TEXT PASSAGE:
I've looked at this several times and I don't see the difference
between the two bullets. (Ironically, you are using a non-ASCII
character here that doesn't always display, depending on where I look
at your mail :-).
Can you give some examples?
Is u'\u0020' different from u'\x20' (a space)?
Does '\u0020' (no u prefix) have a meaning?
Also, I remember reading Tim Peters who suggested that a "raw unicode"
notation (ur"...") might be necessary, to encode regular expressions.
I tend to agree.
While I'm on the topic, I don't see in your proposal a description of
the source file character encoding. Currently, this is undefined, and
in fact can be (ab)used to enter non-ASCII in string literals. For
example, a programmer named François might write a file containing
this statement:
print "Written by François." # (There's a cedilla in there!)
(He assumes his source character encoding is Latin-1, and he doesn't
want to have to type \347 when he can type a cedilla on his keyboard.)
If his source file (or .pyc file!) is executed by a Japanese user,
this will probably print some garbage.
Using the new Unicode strings, François could change his program as
follows:
print unicode("Written by François.", "latin-1")

TASKS TO COMPLETE:
**A)** Summarize the message about Unicode in Python in two sentences.
**B)** List every question the writer asks in the message about Unicode in Python.
**C)** Pick up the message about Unicode in Python after its last line and write what comes next.

DATA SECTION:

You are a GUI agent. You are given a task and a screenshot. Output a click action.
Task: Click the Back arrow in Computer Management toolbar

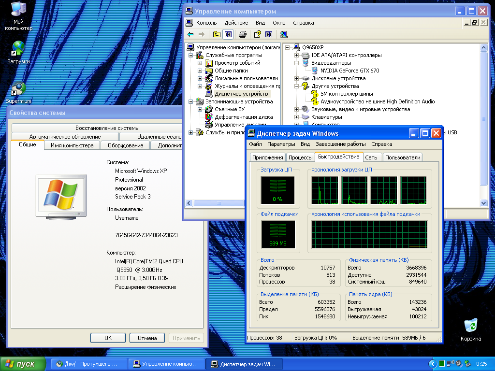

RESPONSES:
**A)** The writer cannot see the difference between two bullets in a proposal and asks for examples, such as whether u'\u0020' differs from u'\x20' and whether '\u0020' without a u prefix has a meaning, and agrees with Tim Peters that a "raw unicode" notation may be needed for regular expressions. The writer also points out that the proposal does not describe the source file character encoding, which is currently undefined and can be used to enter non-ASCII characters in string literals that will probably print garbage for a Japanese user, and shows how François could instead wrap such a string in unicode() with "latin-1".

**B)**
- Can you give some examples?
- Is u'\u0020' different from u'\x20' (a space)?
- Does '\u0020' (no u prefix) have a meaning?

**C)**
Assuming that François sets his sys.stdout to use Latin-1, while the
Japanese user sets his to shift-JIS (or whatever his kanjiterm uses).
But when the Japanese user views François' source file, he will again
see garbage. If he uses a generic tool to translate latin-1 files to
shift-JIS (assuming shift-JIS has a cedilla character) the program
will no longer work correctly -- the string "latin-1" has to be
changed to "shift-jis".
What should we do about this? The safest and most radical solution is
to disallow non-ASCII source characters; François will then have to
type
print u"Written by Fran\u00E7ois."
but, knowing François, he probably won't like this solution very much
(since he didn't like the \347 version either).
--Guido van Rossum (home page: http://www.python.org/~guido/)